#### Learning and Cognitive Systems

# Task Specification of a Spam Filter based on a Naive Bayesian Classifier

The task specification, the Laplacian correction of the frequency-based estimates of the model-relevant conditional probabilities, PROBT code of the model, and a PROBT test run can be found here.

# CHURCH-Code and -Output for Naive Bayesian Classifier (Spam Filter)

The posterior conditional probabilities *P(Spam | Evidence)* in Table 2.3 (Bessiere et al, BP, 2014, p.33) were all obtained by using the *exact* variable-elimination algorithm in the C++-based PROBT software library. The implementation and results as provided by Bessiere et al. can be found here. Understanding the API and the documentation is very time-consuming as a comparison of the ProBT and WebCHURCH code convincingly shows.

We model the spam filter within WebCHURCH in a rapid prototyping style. *Approximate* inferences are drawn with the transparent but (rather) inefficient rejection sampling algorithm.

Though being inefficient rejection sampling has one important advantage compared to MCMC-based approximate sampling schemes. The samples drawn by rejection-sampling possess the i.i.d.-property so that we can compute the *precision of estimates* by the Hoeffding formulas.

First we plugged into the WebCHURCH code the generative conditional probabilities from Table 2.2. The question arises how the missing words in the sets of Table 2.3 are treated. Are they '*don't care*' variables ('*Free*' variables in BP terminology) or are they '*non-existing*' variables ('*known*' but not observed in the emails). If the second alternative is true, then *all five* words have to be instantiated by evidence. The *first* alternative is called by us 'partial assignment' and the *second* 'full assignment'. In most cases the values of the conditional posterior probabilities will be different.
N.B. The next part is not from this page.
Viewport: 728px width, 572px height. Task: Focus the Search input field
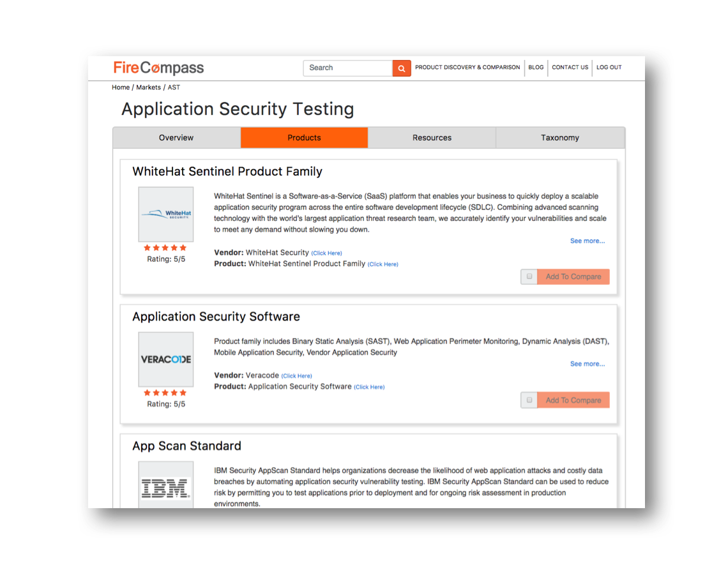348,68
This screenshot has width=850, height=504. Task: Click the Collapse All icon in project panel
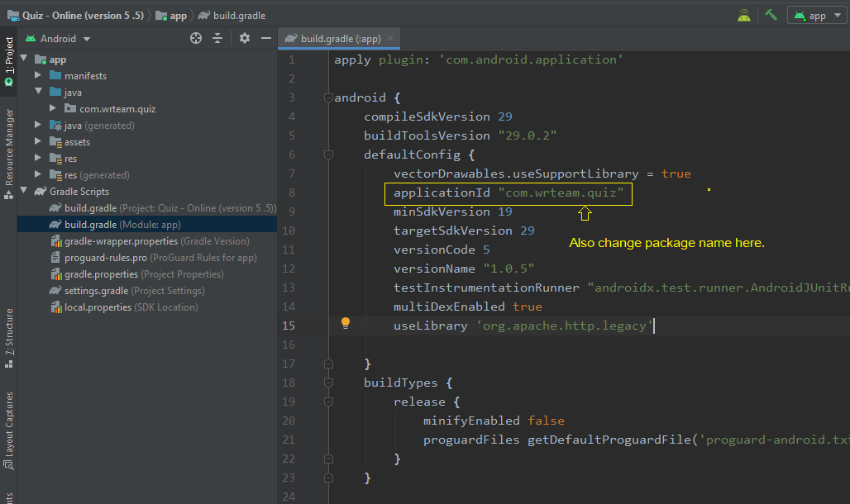(x=217, y=38)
According to the computations with our Hoeffding bound function (code is here) we choose a sample size N=20000 and a upper deviation limit of epsilon=0.01. That guarantees a probability of deviation which is lower that 0.037:

P(|theta-estimator - theta| >= epsilon) <= 0.037

and

P(|theta-estimator - theta| >= 0.01) <= 0.037.

Results of our WebCHURCH runs are presented in the table below (the code is here). The absolute values of the deviations give strong evidence, that full assignments were used in the PROBT analyses. There is a trade-off between transparency of model semantics and run-time efficiency. The latter could be improved without loosing the first by abandoning the approximate rejections sampling algorithm by an exact one. But this has to be programmed explicitly from scratch in WebCHURCH.

ass. | words present | partial assignment | full assignment | PROBT | ||||
---|---|---|---|---|---|---|---|---|

P(spam|.) | |deviat.| | sec | P(spam|.) | |deviat.| | sec | P(spam|..) | ||

3 | {money} | 0.9986 | 0.00144 | 0.8 | 1 | 0.00001 | 3.119 | 0.99999 |

8 | {programming, money} | 0.4924 | 0.01030 | 266 | 0.5025 | 0.00015 | 1180 | 0.50265 |

11 | {next, money} | 0.6646 | 0.33152 | 367 | 0.9955 | 0.00057 | 2368 | 0.99607 |

12 | {next, money, you} | 0.6655 | 0.33062 | 622 | 0.9959 | 0.00017 | 2072 | 0.99607 |

15 | {next,progr.,money} | 0.003 | 0.00166 | 1083 | 0.0014 | 0.00006 | 2294 | 0.00134 |

27 | {fortune, next, money} | 0.9964 | 0.00358 | 1121 | 1 | 0.00002 | 2292 | 0.99998 |

The WebCHURCH output (below) shows the rejection-sampled *estimated* posterior P(Spam=true | Next=true, Money=true) = 0.66455 with an |deviation| = 0.331523 from the *true* posterior P(Spam=true | next, money) = 0.996073.

# CHURCH-Code and -Output for Naive Bayesian Classifier (Spam Filter) with Laplacian Correction

The conditional probabilities for the generative naiive Bayesian classifier model where obtained from the frequencies in Table 2.1 (Bessiere et al., Bayesian programming, 2014, p.33) according to the *Laplacian correction* (p.27). The resulting probabilities can be found in Table 2.3 (p. 33). The WebCHURCH run computes the *estimated* aposterior P(Spam=true | Fortune=false, Next=true, Programming=true, Money=true, You=false) = 0.0027 which deviates from the *true* aposterior P(Spam=true | Fortune=false, Next=true, Programming=true, Money=true, You=false) = 0.00134393 by the |deviation| = 0.00135607. The code can be found here.